Personal information
- Born: May 25, 1935 Izatulla, Kazakh ASSR, Soviet Union
- Died: July 19, 1990 (aged 55) Alma-Ata, Kazakh SSR, Soviet Union
- Height: 175 cm (5 ft 9 in)
- Weight: 68 kg (150 lb)

Sport
- Sport: Athletics
- Event: 100 m
- Club: Armed Forces Society Alma-Ata

Achievements and titles
- Personal best: 100 m – 10.2 (1962)

Medal record
Representing the Soviet Union
Olympic Games
| Silver medal – second place | 1960 Rome | 4×100 m |

= Gusman Kosanov =

Soviet sprinter (1935–1990)

Gusman Sittykovich Kosanov (Ғұсман Сыйттықұлы Қосанов, Гусман Ситтыкович Косанов; 25 May 1935 – 19 July 1990) was a Soviet and Kazakh sprinter. He competed for the Soviet Union at the 1960 and 1964 Olympics, in the individual 100 m and 4 × 100 m relay.
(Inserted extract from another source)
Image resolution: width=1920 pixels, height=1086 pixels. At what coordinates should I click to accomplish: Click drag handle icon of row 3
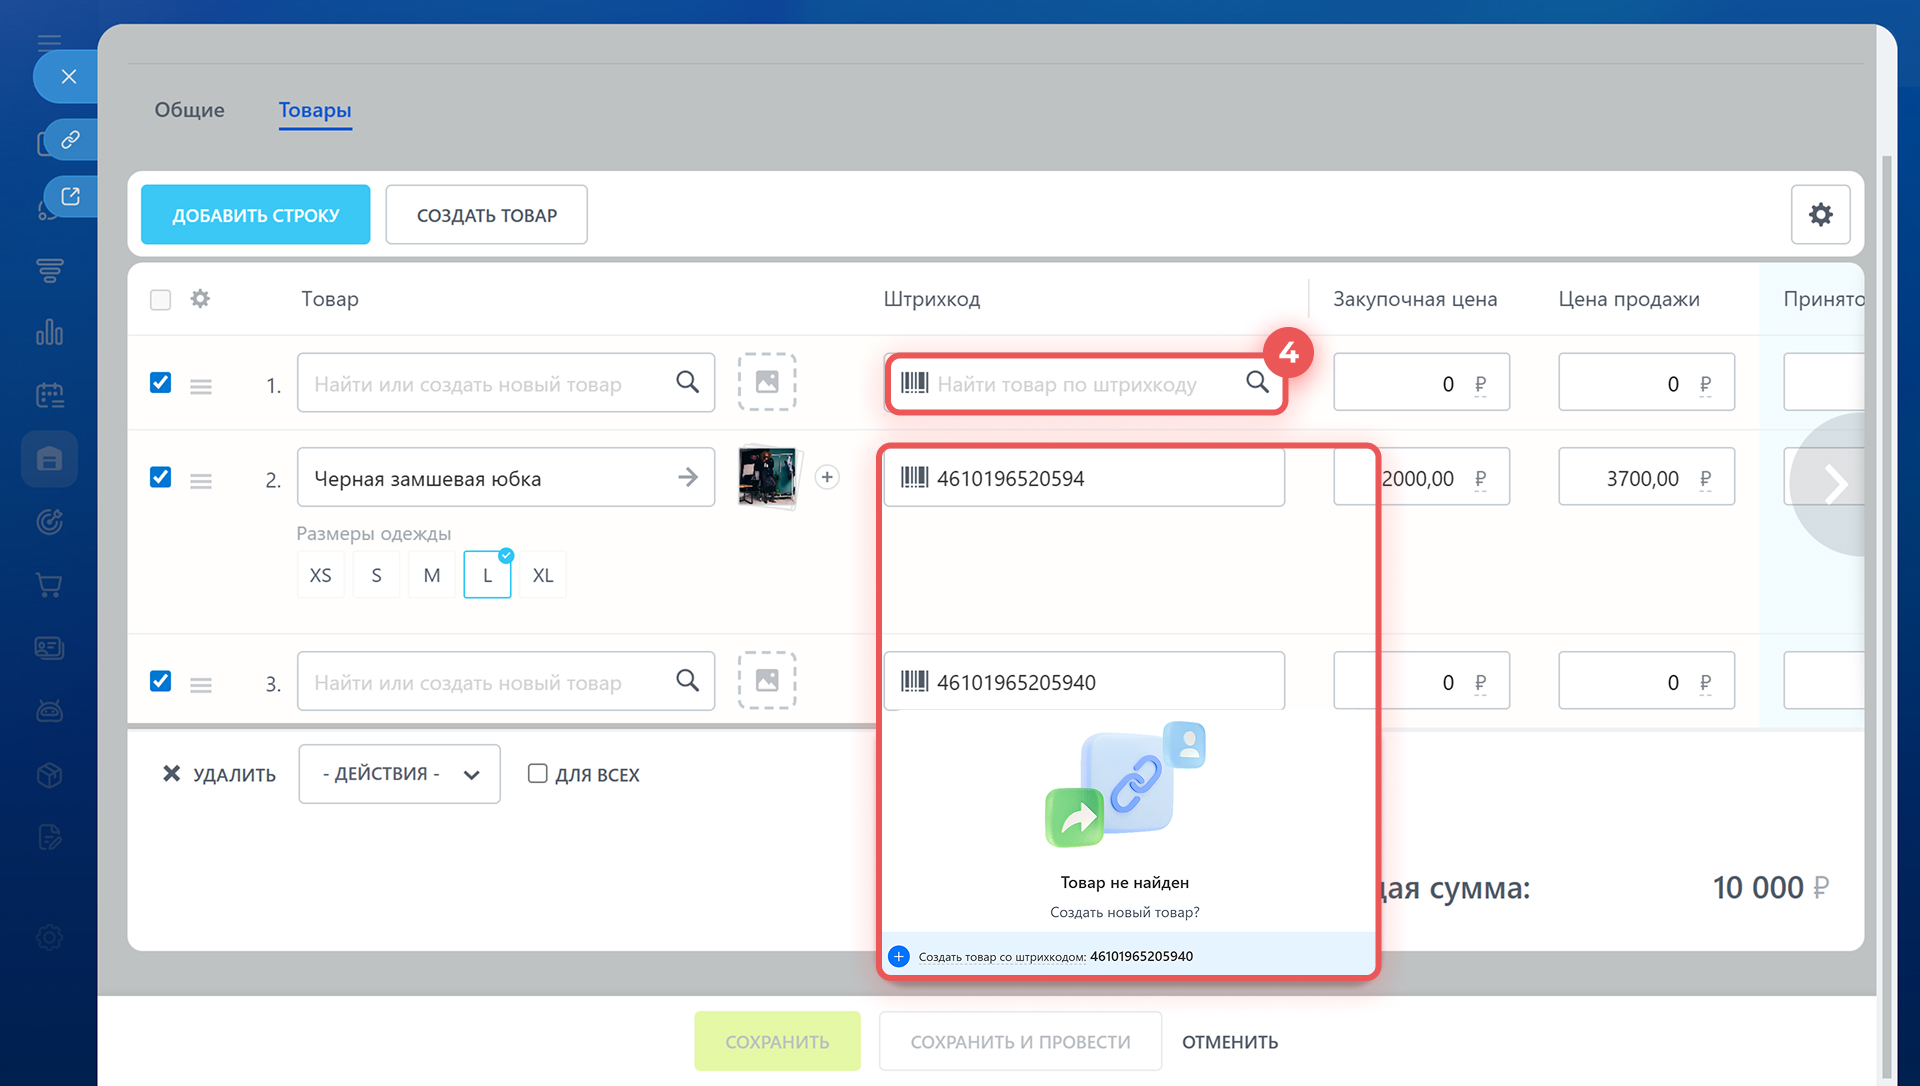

He failed to reach the individual finals, but won a silver medal in the relay in 1960, becoming the first ethnic Kazakh athlete to win an Olympic medal.

Kosanov took up athletics in 1951. He won the Soviet title in the 4 × 100 m relay in 1960 and placed second in 1964; in the individual 100 m he finished second in 1966 and third in 1963. He retired in 1967 to work as an athletics coach in Kazakhstan. Kosanov hanged himself in July 1990 after he was diagnosed with diabetes and fired from his job as a director of a sports school in Alma-Ata. After his death, an annual athletic meet has been held in Almaty in his honor.